上节课我们学习了一个案例,操作了一下scrapy的流程,后面加了一个翻页处理。找到下一页的链接,找到链接之后生成一个scrapy.Request()对象,yield给引擎来处理。这是处理翻页的代码:
next_href = response.xpath('//a[@id="amore"]/@href').extract_first()
if next_href:
next_url = response.urljoin(next_href) # 补全url 补全 1 拼串 2 urljoin()
request = scrapy.Request(next_url)
yield request
但在这里还有些知识点需要补充。
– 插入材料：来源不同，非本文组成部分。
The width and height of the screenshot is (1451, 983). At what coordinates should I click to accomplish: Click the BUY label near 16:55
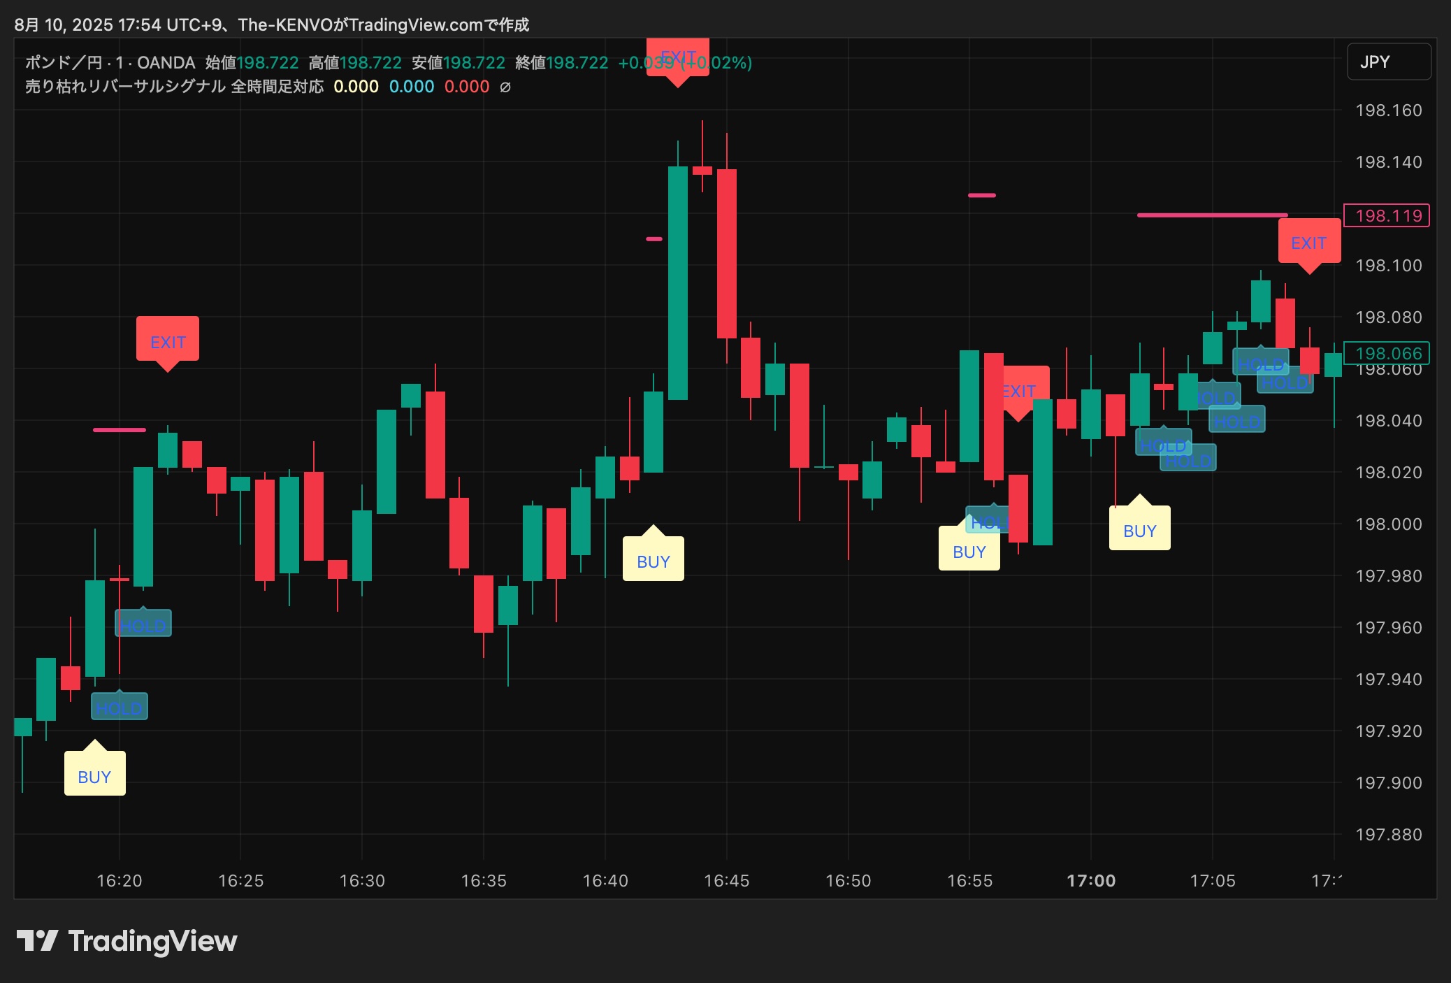tap(969, 552)
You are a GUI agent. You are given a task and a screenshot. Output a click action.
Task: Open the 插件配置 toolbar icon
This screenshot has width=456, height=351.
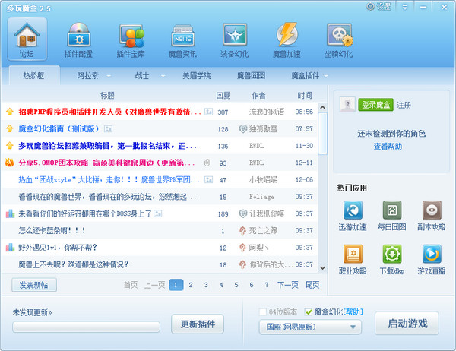79,40
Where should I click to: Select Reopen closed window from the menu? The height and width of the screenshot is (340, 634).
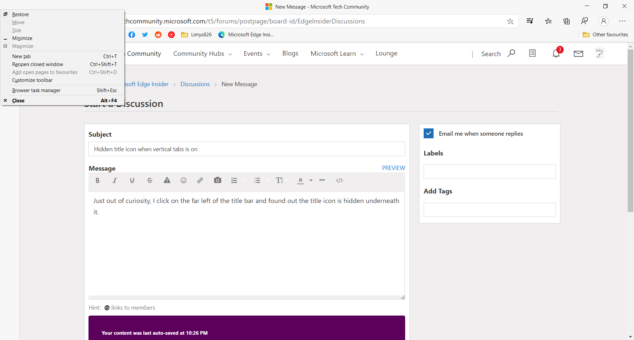coord(37,64)
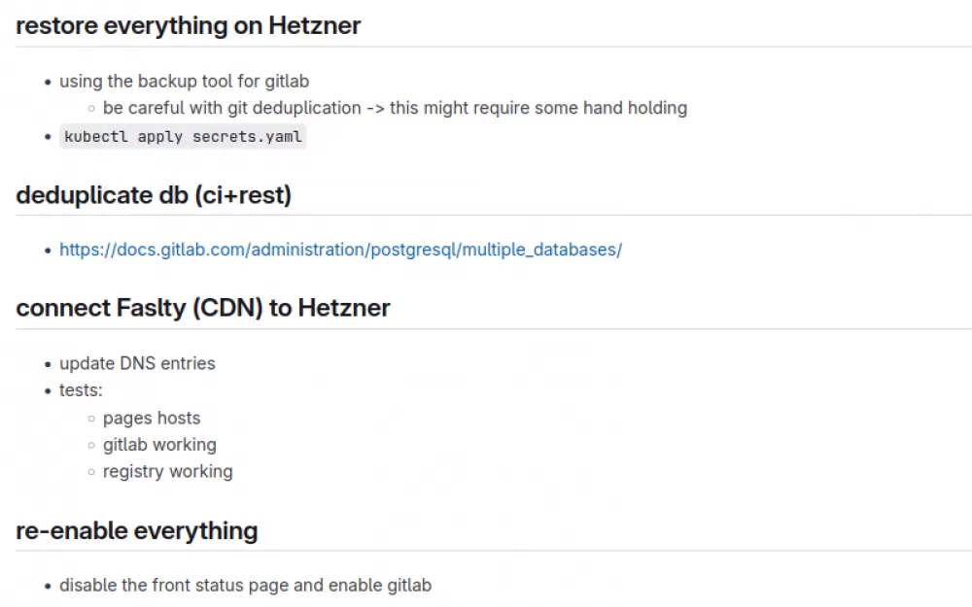The height and width of the screenshot is (607, 972).
Task: Click the 're-enable everything' heading
Action: tap(136, 531)
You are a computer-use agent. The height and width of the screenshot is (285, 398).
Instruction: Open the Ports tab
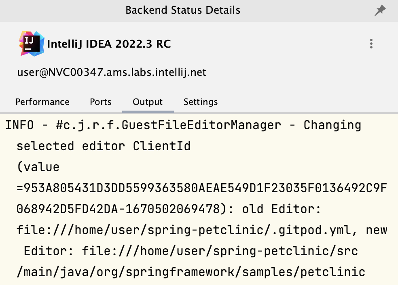tap(101, 102)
我们按住Ctrl点击Request方法,进去看一眼。
class Request(object_ref):
def __init__(self, url, callback=None, method='GET', headers=None, body=None,
cookies=None, meta=None, encoding='utf-8', priority=0,
dont_filter=False, errback=None, flags=None, cb_kwargs=None):
self._encoding = encoding # this one has to be set first
self.method = str(method).upper()
self._set_url(url)
self._set_body(body)
if not isinstance(priority, int):
raise TypeError(f"Request priority not an integer: {priority!r}")
self.priority = priority
if callback is not None and not callable(callback):
raise TypeError(f'callback must be a callable, got {type(callback).__name__}')
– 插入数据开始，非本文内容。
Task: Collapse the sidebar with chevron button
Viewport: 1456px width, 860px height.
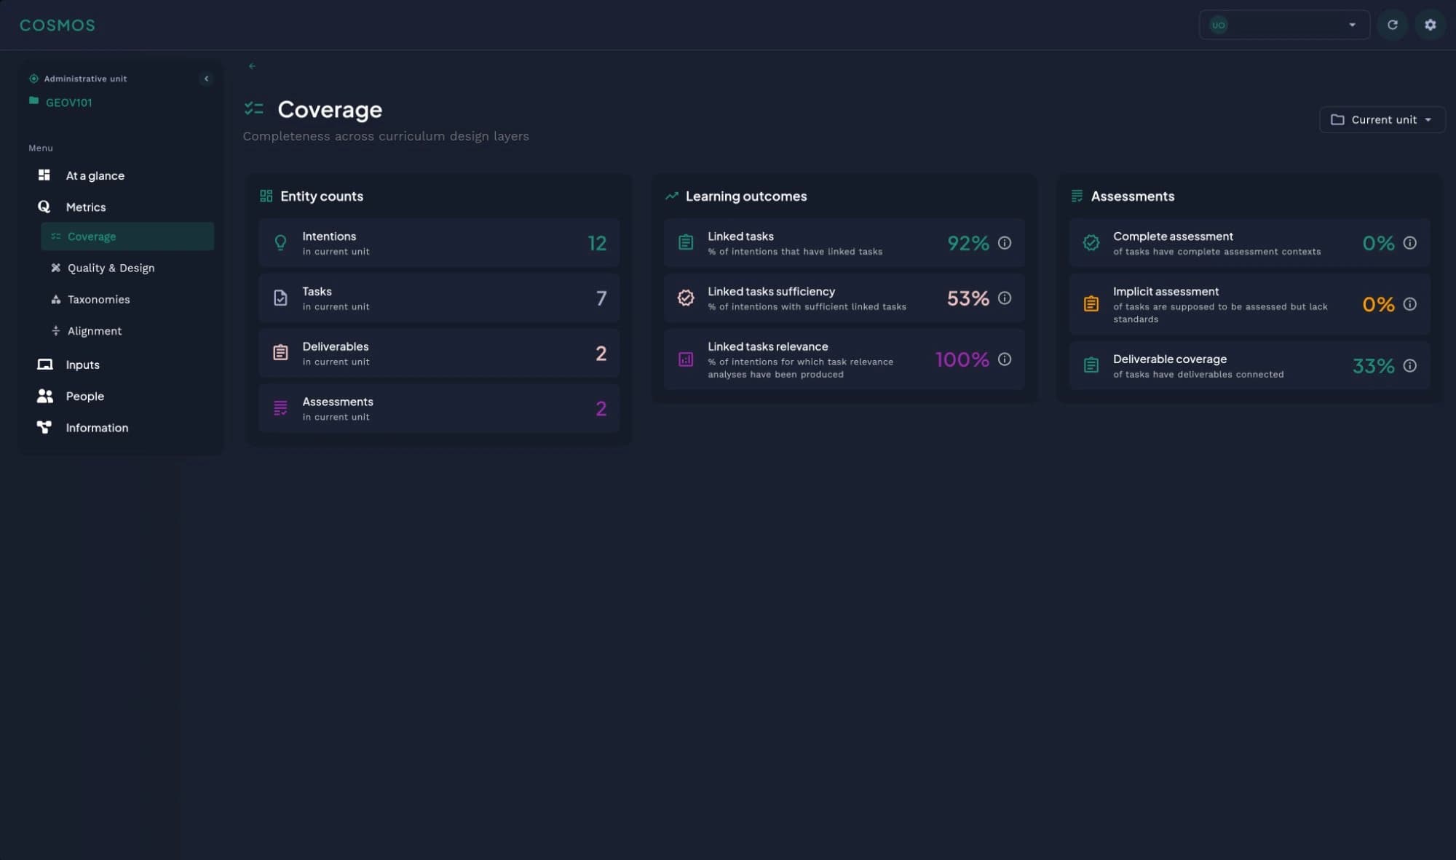Action: [x=206, y=79]
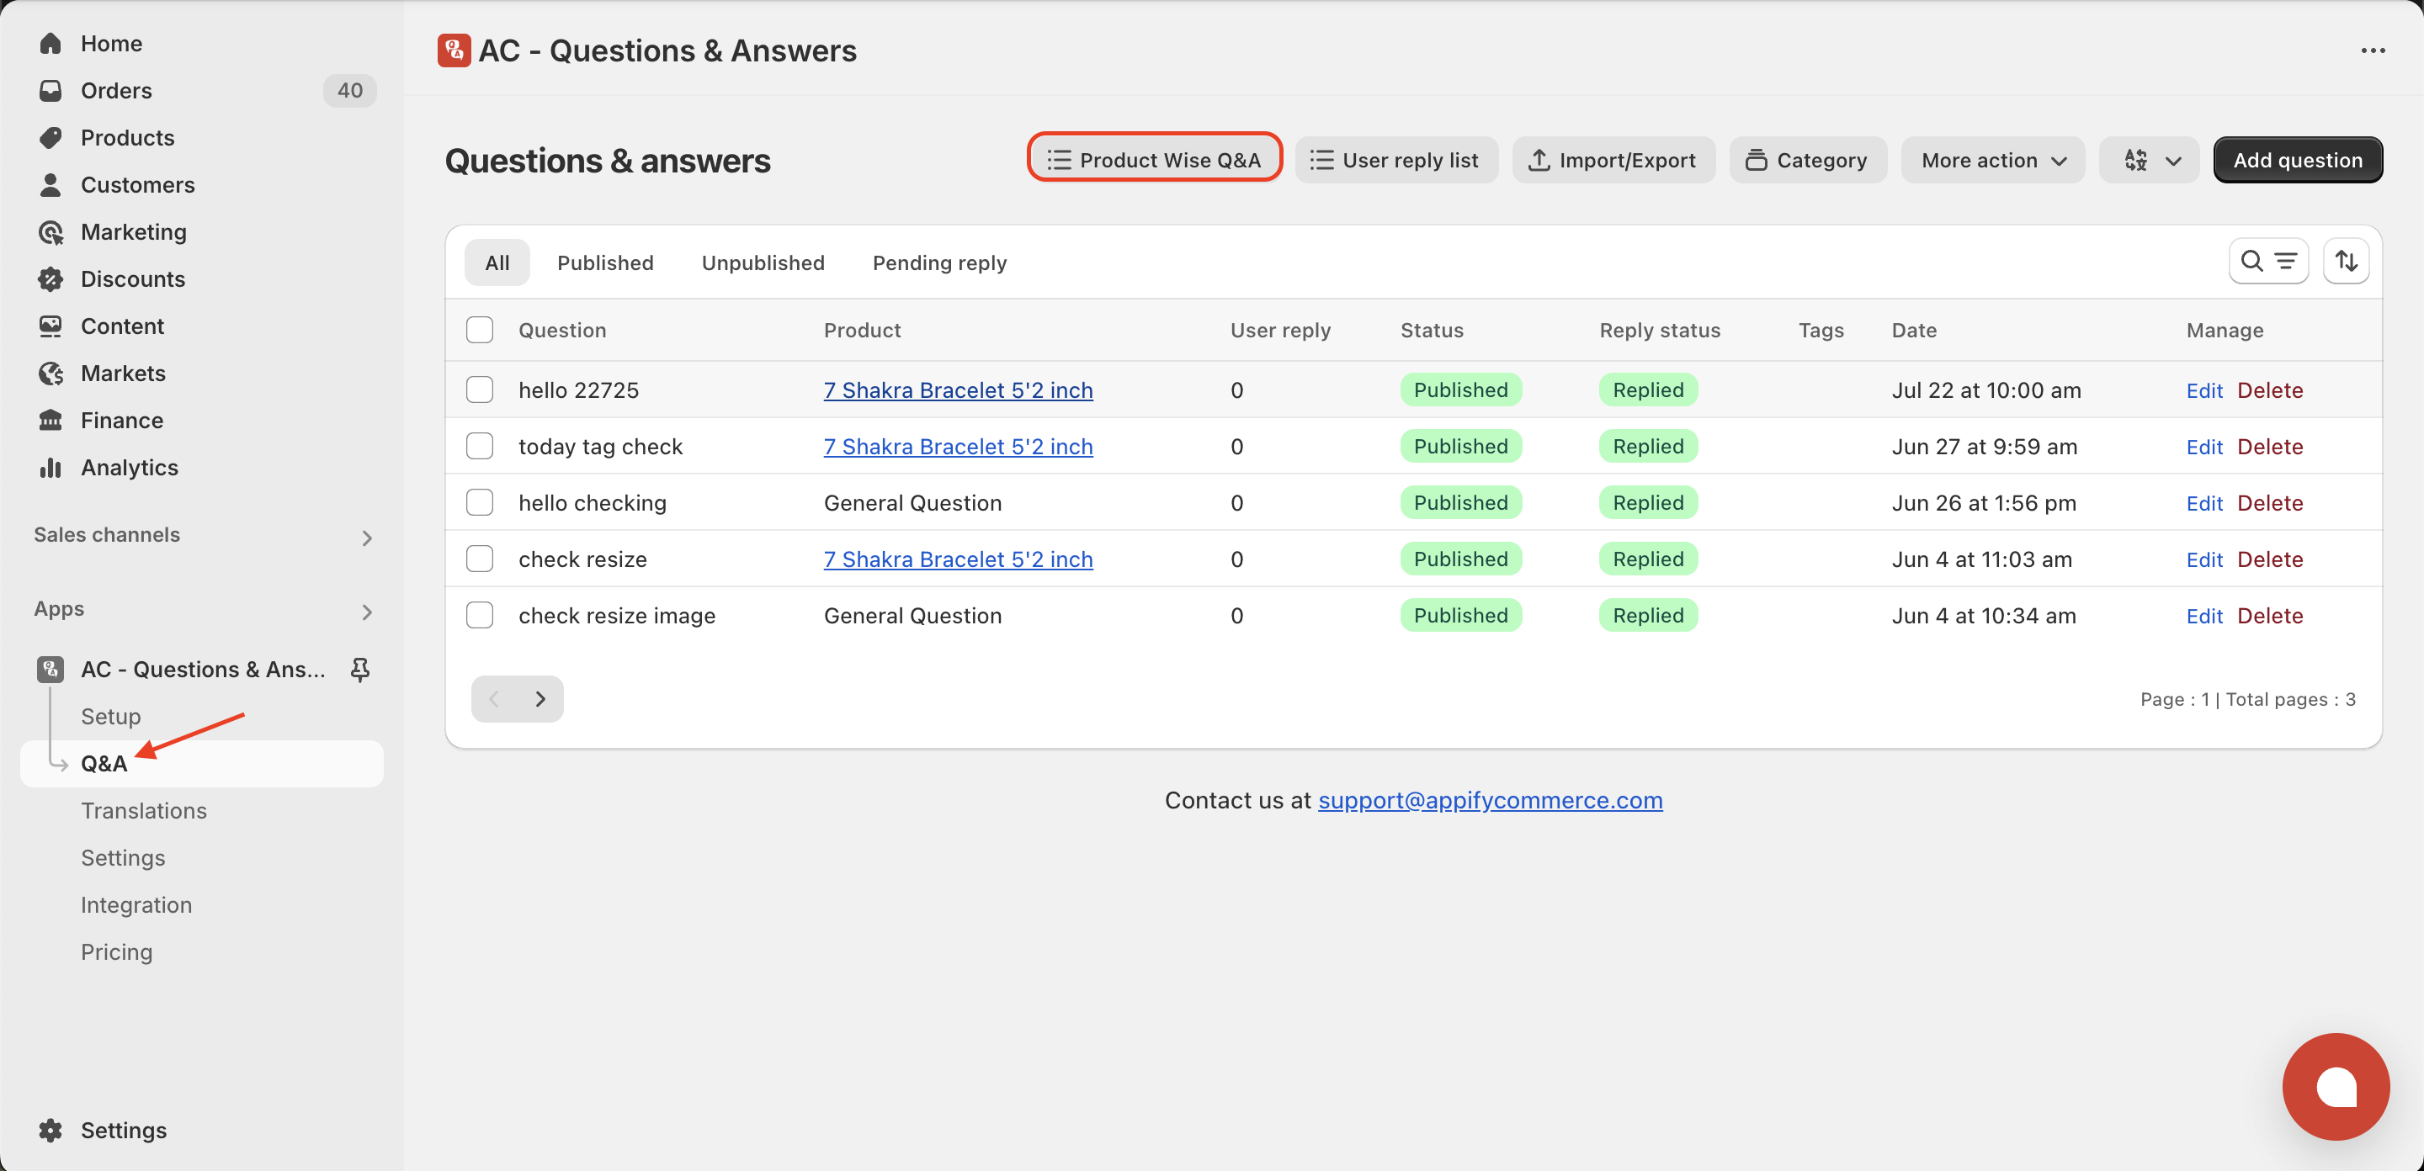
Task: Select the check resize image row checkbox
Action: coord(480,615)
if errback is not None and not callable(errback):
raise TypeError(f'errback must be a callable, got {type(errback).__name__}')
self.callback = callback
self.errback = errback
self.cookies = cookies or {}
self.headers = Headers(headers or {}, encoding=encoding)
self.dont_filter = dont_filter
self._meta = dict(meta) if meta else None
self._cb_kwargs = dict(cb_kwargs) if cb_kwargs else None
self.flags = [] if flags is None else list(flags)
@property
def cb_kwargs(self):
if self._cb_kwargs is None:
self._cb_kwargs = {}
return self._cb_kwargs
@property
def meta(self):
if self._meta is None:
self._meta = {}
return self._meta
def _get_url(self):
return self._url
def _set_url(self, url):
if not isinstance(url, str):
raise TypeError(f'Request url must be str or unicode, got {type(url).__name__}')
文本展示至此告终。